Откланялся и Долгорукий, который во все время доклада сказал только несколько слов о перемещении войск на вопросы Николая.
После Чернышева был принят приехавший откланяться генерал-губернатор Западного края, Бибиков. Одобрив принятые Бибиковым меры против бунтующих крестьян, не хотевших переходить в православие, он приказал ему судить всех неповинующихся военным судом. Это значило приговаривать к прогнанию сквозь строй. Кроме того, он приказал еще отдать в солдаты редактора газеты, напечатавшего сведения о перечислении нескольких тысяч душ государственных крестьян в удельные.

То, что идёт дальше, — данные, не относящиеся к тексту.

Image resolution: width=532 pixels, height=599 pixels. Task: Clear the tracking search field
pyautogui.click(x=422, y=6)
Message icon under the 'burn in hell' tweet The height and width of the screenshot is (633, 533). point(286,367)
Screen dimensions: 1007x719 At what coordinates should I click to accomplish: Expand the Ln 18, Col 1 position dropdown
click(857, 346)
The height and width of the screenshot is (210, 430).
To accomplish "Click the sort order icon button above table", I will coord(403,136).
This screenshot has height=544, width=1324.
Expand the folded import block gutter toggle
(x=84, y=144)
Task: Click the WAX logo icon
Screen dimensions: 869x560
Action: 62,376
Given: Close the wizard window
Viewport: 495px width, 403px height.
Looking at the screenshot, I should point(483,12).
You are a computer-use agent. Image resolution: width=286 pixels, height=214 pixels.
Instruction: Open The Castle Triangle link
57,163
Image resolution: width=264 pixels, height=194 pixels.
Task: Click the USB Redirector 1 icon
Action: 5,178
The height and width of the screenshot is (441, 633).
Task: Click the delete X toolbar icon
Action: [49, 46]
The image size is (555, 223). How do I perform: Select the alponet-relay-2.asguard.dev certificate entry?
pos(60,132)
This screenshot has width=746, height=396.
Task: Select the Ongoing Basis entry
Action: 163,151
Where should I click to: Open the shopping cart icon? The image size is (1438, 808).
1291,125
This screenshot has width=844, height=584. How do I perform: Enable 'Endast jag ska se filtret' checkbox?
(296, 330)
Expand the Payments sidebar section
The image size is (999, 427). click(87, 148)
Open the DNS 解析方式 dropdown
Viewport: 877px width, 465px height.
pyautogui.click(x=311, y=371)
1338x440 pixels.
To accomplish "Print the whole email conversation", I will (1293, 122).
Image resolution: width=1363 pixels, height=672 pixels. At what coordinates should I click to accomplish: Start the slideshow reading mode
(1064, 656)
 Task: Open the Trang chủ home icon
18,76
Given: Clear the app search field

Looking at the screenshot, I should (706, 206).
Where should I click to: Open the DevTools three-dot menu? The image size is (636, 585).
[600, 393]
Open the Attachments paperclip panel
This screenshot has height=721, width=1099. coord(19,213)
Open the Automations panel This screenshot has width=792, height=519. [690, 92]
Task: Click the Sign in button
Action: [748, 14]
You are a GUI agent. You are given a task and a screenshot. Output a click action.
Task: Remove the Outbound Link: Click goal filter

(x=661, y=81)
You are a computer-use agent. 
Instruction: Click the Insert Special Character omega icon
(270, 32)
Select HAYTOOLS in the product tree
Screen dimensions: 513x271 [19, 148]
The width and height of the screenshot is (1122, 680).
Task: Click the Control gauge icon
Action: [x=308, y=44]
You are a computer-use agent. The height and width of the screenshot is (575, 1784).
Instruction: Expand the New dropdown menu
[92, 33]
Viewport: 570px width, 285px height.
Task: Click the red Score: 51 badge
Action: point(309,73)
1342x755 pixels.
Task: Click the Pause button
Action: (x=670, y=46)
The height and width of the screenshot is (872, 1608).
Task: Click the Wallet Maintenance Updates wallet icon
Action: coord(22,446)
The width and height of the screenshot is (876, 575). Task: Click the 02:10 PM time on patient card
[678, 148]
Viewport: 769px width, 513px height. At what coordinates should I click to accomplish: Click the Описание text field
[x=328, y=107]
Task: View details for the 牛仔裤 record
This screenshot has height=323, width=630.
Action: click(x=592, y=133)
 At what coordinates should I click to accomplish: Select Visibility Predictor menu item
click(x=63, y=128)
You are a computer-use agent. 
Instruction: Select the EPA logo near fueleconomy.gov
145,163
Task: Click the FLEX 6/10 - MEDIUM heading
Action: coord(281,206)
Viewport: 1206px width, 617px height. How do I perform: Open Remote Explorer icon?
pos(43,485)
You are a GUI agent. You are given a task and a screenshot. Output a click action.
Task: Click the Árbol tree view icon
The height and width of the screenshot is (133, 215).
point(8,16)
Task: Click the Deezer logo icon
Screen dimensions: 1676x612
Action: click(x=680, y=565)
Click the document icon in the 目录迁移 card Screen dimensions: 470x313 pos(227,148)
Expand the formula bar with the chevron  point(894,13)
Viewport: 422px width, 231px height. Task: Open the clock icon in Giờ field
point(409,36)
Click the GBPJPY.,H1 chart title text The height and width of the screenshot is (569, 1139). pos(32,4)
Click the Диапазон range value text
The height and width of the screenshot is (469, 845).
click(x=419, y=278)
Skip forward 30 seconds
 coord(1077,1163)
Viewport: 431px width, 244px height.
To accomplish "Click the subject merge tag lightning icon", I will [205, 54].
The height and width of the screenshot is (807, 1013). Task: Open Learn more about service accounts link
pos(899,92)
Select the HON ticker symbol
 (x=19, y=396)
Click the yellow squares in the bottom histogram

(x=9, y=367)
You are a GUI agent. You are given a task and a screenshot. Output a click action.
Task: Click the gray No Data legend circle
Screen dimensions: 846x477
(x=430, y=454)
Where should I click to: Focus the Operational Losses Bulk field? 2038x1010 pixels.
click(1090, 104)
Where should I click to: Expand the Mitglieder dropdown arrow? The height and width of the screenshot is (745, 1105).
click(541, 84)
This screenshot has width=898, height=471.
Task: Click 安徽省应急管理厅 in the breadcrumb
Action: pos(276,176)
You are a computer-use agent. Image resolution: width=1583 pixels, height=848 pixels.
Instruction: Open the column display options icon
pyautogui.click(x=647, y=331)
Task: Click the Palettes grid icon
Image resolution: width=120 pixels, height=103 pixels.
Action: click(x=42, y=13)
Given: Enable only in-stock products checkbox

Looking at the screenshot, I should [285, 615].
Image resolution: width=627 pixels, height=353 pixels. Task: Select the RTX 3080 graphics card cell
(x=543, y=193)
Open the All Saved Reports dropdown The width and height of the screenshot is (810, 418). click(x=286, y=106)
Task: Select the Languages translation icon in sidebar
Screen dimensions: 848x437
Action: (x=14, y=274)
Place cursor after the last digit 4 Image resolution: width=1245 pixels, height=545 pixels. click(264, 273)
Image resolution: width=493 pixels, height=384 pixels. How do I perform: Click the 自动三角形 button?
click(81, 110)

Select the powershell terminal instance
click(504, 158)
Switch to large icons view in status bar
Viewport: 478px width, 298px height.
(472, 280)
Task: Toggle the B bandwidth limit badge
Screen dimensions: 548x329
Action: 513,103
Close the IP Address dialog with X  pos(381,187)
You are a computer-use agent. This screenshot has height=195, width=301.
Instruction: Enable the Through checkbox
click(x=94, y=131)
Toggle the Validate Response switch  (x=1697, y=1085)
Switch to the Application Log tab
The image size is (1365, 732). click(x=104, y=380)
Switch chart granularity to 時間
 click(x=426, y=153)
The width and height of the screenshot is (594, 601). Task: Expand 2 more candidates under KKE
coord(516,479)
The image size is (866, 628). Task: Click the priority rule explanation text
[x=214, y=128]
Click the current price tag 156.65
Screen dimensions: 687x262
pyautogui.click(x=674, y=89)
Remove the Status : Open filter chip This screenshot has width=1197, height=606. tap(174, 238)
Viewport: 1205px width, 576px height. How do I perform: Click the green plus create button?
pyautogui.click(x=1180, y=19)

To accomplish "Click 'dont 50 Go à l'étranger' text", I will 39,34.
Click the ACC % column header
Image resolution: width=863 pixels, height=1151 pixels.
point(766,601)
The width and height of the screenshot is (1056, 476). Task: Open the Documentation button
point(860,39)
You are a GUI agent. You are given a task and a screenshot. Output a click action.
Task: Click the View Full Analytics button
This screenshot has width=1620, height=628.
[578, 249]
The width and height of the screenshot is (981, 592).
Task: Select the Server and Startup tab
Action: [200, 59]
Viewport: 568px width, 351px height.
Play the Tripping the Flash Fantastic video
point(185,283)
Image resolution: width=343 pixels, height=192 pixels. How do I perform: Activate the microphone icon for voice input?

— Я делаю это потому, что считаю это нужным, — сказал он. — А рассуждать об этом не позволяю.
Бибиков понимал всю жестокость распоряжения об униатах и всю несправедливость перевода государственных, то есть единственных в то время свободных людей, в удельные, то есть в крепостные царской фамилии. Но возражать нельзя было. Не согласиться с распоряжением Николая — значило лишиться всего того блестящего положения, которое он приобретал сорок лет и которым пользовался. И потому он покорно наклонил свою черную седеющую голову в знак покорности и готовности исполнения жестокой, безумной и нечестной высочайшей воли.